**** THE RECORDS ****

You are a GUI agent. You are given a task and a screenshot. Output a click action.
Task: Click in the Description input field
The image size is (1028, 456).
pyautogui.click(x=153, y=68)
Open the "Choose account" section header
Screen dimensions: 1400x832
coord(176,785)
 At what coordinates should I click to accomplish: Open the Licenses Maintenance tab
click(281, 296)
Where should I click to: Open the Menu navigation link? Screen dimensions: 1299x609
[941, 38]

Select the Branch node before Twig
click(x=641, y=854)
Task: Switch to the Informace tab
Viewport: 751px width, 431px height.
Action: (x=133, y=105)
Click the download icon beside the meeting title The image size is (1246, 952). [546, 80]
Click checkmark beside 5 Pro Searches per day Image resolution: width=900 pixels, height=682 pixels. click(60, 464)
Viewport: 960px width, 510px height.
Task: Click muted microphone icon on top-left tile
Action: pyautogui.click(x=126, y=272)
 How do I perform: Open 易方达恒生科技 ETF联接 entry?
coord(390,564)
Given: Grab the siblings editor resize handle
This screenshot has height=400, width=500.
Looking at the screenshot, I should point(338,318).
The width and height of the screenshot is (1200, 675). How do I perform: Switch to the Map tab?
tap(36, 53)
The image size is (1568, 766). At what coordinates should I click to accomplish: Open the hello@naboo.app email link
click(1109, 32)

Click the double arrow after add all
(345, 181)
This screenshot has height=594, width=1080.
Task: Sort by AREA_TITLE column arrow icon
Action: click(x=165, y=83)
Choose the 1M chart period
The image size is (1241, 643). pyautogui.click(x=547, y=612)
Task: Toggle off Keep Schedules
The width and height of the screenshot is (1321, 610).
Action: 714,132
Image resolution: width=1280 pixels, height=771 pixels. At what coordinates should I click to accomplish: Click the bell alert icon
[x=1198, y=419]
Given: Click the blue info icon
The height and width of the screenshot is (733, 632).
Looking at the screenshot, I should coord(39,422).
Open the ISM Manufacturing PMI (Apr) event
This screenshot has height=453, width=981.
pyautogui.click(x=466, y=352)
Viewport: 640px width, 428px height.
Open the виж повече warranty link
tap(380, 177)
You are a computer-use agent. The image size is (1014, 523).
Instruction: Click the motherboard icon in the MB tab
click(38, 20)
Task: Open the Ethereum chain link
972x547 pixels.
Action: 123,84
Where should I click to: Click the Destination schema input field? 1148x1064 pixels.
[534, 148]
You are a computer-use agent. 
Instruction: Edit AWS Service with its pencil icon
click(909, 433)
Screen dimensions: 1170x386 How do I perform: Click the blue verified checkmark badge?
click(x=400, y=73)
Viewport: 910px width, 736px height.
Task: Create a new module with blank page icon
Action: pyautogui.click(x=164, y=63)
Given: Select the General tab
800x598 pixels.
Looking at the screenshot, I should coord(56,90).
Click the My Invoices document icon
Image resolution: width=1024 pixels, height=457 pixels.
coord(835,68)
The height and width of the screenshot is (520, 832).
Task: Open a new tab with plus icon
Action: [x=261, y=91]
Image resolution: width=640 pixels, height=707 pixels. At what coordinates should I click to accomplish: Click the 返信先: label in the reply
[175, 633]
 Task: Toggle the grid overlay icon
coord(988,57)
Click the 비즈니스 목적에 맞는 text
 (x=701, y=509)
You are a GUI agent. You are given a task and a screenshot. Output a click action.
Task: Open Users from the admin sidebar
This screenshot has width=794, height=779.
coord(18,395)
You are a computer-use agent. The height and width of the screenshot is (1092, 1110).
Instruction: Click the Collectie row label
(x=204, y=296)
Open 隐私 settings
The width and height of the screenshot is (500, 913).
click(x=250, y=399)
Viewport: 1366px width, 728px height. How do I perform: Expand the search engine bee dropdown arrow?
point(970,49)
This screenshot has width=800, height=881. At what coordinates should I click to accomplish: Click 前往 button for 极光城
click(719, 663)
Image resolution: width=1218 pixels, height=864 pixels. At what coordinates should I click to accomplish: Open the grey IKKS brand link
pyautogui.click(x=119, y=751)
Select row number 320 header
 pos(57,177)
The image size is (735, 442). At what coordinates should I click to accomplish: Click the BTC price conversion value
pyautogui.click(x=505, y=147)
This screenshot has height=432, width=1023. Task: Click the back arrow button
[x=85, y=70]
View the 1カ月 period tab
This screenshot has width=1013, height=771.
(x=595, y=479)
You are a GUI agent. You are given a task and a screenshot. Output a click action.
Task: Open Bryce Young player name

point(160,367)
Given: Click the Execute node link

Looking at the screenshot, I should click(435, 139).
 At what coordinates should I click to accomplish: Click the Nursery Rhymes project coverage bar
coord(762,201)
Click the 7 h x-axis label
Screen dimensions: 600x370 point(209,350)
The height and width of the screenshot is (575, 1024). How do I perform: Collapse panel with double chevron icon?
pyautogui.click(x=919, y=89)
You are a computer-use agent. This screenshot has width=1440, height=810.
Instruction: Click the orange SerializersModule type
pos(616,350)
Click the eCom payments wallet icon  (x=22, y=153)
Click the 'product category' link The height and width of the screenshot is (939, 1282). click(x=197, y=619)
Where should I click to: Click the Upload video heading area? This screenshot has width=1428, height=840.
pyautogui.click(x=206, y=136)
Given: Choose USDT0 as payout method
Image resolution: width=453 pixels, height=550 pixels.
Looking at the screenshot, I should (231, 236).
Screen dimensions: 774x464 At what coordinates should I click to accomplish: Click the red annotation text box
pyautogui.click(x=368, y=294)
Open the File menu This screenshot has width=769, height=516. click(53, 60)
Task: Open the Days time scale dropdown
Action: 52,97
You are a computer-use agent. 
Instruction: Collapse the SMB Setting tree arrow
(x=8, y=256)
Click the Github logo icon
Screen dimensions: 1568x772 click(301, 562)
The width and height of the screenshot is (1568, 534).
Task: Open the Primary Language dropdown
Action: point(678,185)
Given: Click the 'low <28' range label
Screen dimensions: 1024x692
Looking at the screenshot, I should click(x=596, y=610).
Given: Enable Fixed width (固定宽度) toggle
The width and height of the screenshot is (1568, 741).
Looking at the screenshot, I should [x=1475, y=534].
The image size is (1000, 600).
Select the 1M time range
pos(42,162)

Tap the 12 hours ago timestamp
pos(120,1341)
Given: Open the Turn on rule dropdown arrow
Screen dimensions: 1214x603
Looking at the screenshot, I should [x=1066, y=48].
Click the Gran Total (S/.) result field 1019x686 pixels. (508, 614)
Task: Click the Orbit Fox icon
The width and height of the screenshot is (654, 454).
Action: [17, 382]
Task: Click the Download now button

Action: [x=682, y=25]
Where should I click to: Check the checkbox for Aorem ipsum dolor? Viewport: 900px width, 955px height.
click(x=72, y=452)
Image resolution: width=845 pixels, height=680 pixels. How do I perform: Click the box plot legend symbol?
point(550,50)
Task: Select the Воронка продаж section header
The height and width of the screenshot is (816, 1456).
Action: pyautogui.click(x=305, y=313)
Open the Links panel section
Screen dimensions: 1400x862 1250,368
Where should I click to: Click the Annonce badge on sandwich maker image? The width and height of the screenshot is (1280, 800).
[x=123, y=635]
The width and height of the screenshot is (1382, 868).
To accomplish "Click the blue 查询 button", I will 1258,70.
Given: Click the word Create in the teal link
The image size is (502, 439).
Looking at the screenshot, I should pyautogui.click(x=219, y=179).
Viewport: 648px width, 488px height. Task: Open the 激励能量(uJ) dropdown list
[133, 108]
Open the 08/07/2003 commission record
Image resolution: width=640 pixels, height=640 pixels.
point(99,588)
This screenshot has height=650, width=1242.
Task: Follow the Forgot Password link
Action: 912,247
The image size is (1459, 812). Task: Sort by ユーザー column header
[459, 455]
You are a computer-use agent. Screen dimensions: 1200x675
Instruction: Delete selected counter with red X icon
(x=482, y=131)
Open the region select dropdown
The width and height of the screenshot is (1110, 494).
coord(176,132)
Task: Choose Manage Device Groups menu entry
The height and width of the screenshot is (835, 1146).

****

■ ASSIGNMENT ■
Show me all lines in the records that contain "computer".

■ ANSWER BOX ■
You are a computer-use agent. The image size is (1014, 523).
You are a computer-use agent. 
You are a computer-use agent. The height and width of the screenshot is (1092, 1110).
You are a computer-use agent. This screenshot has width=1440, height=810.
You are a computer-use agent. 
You are a computer-use agent. Screen dimensions: 1200x675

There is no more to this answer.